En premier lieu, on a effectivement tort de penser que la décentralisation théâtrale ne s’incarne que dans les édifices que le ministère des Affaires culturelles a fait sortir de terre ou qu’il a fait réaménager, car cette histoire ne s’apprécie pas qu’aux bâtis (Le Havre, Bourges, Amiens, Grenoble, Reims, Rennes, Saint-Etienne, Nevers, Chalon-sur-Saône, Angers). Elle a également été rendue possible par la création de nombreux festivals dans tout l’hexagone, dont beaucoup ont effectivement cessé d’exister par la suite, mais dont le pionnier vit toujours.
En outre, on a également tort de penser que la décentralisation théâtrale se réduit à une liste de « pères » ou autres « animateurs », car c’est alors nier qu’elle est aussi l’œuvre de nombreuses femmes occupant des fonctions déterminantes et très diverses. Qu’on se souvienne seulement de Charlotte Delbo, de Sylvia Monfort, de Jeanne Laurent, de Simone Benmussa, ou bien encore de Melly Puaux et de tant d’autres qu’il faudrait toutes citer.
En réalité, la décentralisation théâtrale est avant tout une initiative d’artistes de théâtre, très souvent épaulés par l’expertise du patrimoine et par l’ingénierie de l’audiovisuel. Ce sont eux qui entraînent l’administration centrale dans cette aventure, l'Etat étant alors conscient que le partage de la culture fait partie du progrès social. Des budgets publics sont alors mobilisés au nom de l’intérêt général, bien qu’ils s'avèrent très vite insuffisants.
Car même lorsque les salarié(e)s du secteur théâtral se paient peu, la production du spectacle conserve un coût élevé du fait des moyens qu'elle nécessite. Or une fois ces décisions prises, tout reste à faire : bâtir l'inexistant, rééquiper l'existant, soutenir la fondation et la réitération annuelle de festivals et de programmations dans des structures de toute nature, celles déjà existantes et celles émergeantes.
L'administration centrale applique également des arbitrages en fonction des réalités politiques du pays. Pour autant l'Etat intègre cette branche d'activité dans ses planifications économiques pluriannuelles, notamment pour la construction des maisons de la culture. C'est l'époque de l'invention du théâtre service public, dont les fondations sont plus anciennes.
Dès le début du XXe siècle, divers artistes de théâtre ont effectivement organisé un théâtre d'art qui tient également à être un théâtre populaire, c'est-à-dire ouvert à toutes les catégories sociales du public. Une entreprise théâtrale qui - en recourant certaines fois à l'itinérance sous chapiteau, ou d'autres fois à des théâtres antiques, à des cirques bâtis ou à des sites historiques à ciel ouvert - fait le contrepoint artistique et social à ce qui se joue dans les théâtres privés, artistiquement et sociologiquement, sur scène et dans la salle.

(Éléments du jeu de données)
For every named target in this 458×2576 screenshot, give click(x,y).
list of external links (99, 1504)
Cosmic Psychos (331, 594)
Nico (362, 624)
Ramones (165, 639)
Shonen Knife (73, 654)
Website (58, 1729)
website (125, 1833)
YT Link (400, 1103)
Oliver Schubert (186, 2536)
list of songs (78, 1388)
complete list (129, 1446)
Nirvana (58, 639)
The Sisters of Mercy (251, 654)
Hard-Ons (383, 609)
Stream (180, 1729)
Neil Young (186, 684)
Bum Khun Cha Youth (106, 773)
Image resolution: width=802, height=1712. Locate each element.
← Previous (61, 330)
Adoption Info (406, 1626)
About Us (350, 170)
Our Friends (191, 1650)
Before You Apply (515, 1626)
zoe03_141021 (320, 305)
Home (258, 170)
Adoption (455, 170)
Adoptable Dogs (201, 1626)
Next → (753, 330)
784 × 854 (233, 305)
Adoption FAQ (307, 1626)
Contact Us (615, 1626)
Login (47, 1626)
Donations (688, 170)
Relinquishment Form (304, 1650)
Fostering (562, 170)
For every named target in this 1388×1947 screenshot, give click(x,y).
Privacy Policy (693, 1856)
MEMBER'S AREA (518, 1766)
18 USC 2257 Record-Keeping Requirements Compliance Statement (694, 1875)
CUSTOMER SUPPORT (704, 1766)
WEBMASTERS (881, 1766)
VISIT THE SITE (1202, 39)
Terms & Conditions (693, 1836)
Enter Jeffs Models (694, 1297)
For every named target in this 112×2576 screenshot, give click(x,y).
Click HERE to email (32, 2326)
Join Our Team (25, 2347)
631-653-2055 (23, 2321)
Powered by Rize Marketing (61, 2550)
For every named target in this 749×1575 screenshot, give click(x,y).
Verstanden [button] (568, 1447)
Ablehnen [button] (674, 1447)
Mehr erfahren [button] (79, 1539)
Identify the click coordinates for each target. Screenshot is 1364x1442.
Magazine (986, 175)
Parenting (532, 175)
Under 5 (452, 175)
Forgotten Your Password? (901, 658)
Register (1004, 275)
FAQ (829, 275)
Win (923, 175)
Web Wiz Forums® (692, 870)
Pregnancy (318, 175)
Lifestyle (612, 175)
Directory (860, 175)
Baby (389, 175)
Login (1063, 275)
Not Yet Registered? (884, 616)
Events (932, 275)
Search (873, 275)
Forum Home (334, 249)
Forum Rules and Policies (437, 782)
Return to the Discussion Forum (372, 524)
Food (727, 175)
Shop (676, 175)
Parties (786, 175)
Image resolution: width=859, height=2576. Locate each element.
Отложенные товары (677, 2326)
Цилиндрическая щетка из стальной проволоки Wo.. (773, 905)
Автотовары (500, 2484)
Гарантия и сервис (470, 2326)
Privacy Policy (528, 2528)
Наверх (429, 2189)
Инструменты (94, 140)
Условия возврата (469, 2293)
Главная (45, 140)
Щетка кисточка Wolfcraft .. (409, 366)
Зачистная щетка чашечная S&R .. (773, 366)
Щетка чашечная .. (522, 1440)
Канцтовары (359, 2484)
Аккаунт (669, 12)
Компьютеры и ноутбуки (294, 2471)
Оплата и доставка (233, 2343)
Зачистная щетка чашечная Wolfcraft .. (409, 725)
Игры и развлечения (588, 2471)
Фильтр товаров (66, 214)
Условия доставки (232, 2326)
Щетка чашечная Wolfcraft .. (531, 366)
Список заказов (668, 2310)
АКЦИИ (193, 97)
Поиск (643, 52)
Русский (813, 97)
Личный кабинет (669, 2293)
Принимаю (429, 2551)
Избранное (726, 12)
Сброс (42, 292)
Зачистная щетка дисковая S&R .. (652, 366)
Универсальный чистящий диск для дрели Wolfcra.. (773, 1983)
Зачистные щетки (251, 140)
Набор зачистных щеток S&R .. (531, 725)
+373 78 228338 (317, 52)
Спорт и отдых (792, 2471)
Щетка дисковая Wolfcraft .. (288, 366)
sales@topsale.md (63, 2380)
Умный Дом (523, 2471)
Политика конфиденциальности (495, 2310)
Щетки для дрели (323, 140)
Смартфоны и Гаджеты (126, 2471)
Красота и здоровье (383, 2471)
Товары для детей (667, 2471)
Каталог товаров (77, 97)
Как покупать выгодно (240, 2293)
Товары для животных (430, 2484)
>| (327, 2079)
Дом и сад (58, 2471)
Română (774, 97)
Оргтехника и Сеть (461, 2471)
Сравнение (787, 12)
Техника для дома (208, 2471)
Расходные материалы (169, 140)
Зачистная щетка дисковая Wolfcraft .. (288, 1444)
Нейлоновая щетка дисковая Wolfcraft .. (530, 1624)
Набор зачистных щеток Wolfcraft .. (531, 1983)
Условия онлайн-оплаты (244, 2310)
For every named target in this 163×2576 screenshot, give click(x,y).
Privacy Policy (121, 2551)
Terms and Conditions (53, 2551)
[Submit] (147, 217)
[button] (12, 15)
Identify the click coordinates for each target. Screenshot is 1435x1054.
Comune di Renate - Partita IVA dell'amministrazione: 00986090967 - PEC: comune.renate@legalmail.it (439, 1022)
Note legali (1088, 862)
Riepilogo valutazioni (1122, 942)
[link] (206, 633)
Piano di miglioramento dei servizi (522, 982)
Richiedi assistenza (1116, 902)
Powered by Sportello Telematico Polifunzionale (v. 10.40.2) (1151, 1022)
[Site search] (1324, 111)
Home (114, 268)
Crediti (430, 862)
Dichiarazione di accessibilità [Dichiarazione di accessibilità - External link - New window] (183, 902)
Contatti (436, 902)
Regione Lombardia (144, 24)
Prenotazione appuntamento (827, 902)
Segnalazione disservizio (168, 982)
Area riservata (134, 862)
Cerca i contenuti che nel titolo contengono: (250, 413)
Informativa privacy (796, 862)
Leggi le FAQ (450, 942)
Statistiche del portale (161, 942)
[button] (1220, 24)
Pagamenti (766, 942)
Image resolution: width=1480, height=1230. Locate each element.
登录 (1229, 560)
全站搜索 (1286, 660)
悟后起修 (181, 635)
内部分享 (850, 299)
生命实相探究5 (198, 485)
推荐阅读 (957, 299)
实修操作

**Consignes**
1. Présentez sous forme de liste courte le paragraphe de l'extrait qui commence par « En outre, on a également tort », en conservant ses faits essentiels.
2. Dans les enregistrements, recopiez le passage allant de la ligne qui contient « Hard-Ons (383, 609) » jusqu'à celle qui contient « Our Friends (191, 1650) ». Renommez « Previous » en « Précédent » sans rien modifier d'autre.

**Réponses attendues**
1.
- La décentralisation théâtrale ne se réduit pas à une liste de « pères » ou d'« animateurs ».
- Elle est aussi l'œuvre de nombreuses femmes occupant des fonctions déterminantes et très diverses.
- Parmi elles figurent Charlotte Delbo, Sylvia Monfort, Jeanne Laurent, Simone Benmussa et Melly Puaux.

2.
Hard-Ons (383, 609)
Stream (180, 1729)
Neil Young (186, 684)
Bum Khun Cha Youth (106, 773)
Image resolution: width=802, height=1712. Locate each element.
← Précédent (61, 330)
Adoption Info (406, 1626)
About Us (350, 170)
Our Friends (191, 1650)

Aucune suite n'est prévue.